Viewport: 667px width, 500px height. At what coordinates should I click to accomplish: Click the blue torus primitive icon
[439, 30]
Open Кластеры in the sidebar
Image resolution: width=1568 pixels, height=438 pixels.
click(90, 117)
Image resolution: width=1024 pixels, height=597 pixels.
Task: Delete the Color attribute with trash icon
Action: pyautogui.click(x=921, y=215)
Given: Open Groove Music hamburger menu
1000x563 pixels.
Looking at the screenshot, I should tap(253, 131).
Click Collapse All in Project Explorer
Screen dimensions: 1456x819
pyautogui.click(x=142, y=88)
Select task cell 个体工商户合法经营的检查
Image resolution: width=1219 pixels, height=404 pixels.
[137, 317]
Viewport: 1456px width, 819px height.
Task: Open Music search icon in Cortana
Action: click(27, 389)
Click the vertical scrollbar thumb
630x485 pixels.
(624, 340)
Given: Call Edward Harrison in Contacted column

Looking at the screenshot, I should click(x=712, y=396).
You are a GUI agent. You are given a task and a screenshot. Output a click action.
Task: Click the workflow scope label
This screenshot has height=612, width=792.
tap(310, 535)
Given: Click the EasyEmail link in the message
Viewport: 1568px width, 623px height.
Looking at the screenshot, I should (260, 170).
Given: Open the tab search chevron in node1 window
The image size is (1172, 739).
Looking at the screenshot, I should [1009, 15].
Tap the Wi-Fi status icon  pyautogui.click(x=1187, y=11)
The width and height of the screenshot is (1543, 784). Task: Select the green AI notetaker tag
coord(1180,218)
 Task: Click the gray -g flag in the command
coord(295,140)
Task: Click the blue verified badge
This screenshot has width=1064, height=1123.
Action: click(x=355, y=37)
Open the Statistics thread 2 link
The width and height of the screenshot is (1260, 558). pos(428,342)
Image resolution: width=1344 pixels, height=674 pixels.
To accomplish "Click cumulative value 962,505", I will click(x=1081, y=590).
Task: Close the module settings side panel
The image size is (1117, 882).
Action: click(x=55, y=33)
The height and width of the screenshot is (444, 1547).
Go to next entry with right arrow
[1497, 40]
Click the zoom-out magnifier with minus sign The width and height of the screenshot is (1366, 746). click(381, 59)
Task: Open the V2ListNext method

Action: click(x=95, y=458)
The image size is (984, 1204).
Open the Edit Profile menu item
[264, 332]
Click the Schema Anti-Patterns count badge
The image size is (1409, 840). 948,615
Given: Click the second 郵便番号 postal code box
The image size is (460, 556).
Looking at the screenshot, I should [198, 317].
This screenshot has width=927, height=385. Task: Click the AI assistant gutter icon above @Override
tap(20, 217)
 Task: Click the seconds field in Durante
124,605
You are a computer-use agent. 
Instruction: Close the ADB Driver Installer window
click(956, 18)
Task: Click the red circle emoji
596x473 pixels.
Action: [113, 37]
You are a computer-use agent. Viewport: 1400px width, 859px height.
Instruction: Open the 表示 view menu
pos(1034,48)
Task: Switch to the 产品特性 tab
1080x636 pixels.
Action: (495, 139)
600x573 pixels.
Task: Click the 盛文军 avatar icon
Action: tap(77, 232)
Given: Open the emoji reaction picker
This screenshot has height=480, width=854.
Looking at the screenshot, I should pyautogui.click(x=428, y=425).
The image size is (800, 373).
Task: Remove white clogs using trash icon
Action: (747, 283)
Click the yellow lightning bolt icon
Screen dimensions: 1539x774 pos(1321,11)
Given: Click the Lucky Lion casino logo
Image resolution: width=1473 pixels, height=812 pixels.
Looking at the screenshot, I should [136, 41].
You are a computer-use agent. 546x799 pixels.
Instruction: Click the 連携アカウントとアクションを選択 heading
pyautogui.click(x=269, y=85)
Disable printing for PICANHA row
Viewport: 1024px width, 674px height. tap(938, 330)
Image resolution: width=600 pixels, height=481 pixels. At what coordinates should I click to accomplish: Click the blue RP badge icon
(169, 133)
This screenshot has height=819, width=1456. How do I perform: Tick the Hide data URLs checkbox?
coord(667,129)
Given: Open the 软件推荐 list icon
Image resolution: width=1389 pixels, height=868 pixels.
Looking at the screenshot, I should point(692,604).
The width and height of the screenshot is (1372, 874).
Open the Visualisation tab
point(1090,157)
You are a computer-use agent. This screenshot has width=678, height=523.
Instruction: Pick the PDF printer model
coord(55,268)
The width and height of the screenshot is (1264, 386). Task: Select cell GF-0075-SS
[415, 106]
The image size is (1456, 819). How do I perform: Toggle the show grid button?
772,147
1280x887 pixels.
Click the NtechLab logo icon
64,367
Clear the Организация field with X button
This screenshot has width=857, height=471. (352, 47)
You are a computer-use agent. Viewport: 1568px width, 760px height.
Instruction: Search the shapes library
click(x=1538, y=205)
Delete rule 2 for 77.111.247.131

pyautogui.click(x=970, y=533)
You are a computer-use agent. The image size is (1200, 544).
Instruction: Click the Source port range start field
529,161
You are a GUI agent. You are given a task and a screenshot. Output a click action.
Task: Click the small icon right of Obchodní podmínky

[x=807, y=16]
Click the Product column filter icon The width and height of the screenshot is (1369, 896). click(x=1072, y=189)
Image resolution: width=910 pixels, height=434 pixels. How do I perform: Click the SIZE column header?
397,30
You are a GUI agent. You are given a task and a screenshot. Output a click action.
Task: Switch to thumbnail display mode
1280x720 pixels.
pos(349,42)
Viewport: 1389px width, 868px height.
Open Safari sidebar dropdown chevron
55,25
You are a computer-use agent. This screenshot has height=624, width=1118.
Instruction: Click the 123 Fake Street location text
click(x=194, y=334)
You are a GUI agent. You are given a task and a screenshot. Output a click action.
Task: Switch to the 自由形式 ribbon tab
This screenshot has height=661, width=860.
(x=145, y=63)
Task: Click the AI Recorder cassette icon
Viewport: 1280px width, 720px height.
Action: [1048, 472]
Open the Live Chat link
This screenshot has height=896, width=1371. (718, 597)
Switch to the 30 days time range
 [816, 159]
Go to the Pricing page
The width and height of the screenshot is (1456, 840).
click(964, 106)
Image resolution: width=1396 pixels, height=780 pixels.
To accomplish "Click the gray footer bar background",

Aim:
Pick out every line of the data above that contains the word "column", and copy each of those lines in full.

Output of the task:
Given: Call Edward Harrison in Contacted column
Click the Product column filter icon The width and height of the screenshot is (1369, 896). click(x=1072, y=189)
Image resolution: width=910 pixels, height=434 pixels. How do I perform: Click the SIZE column header?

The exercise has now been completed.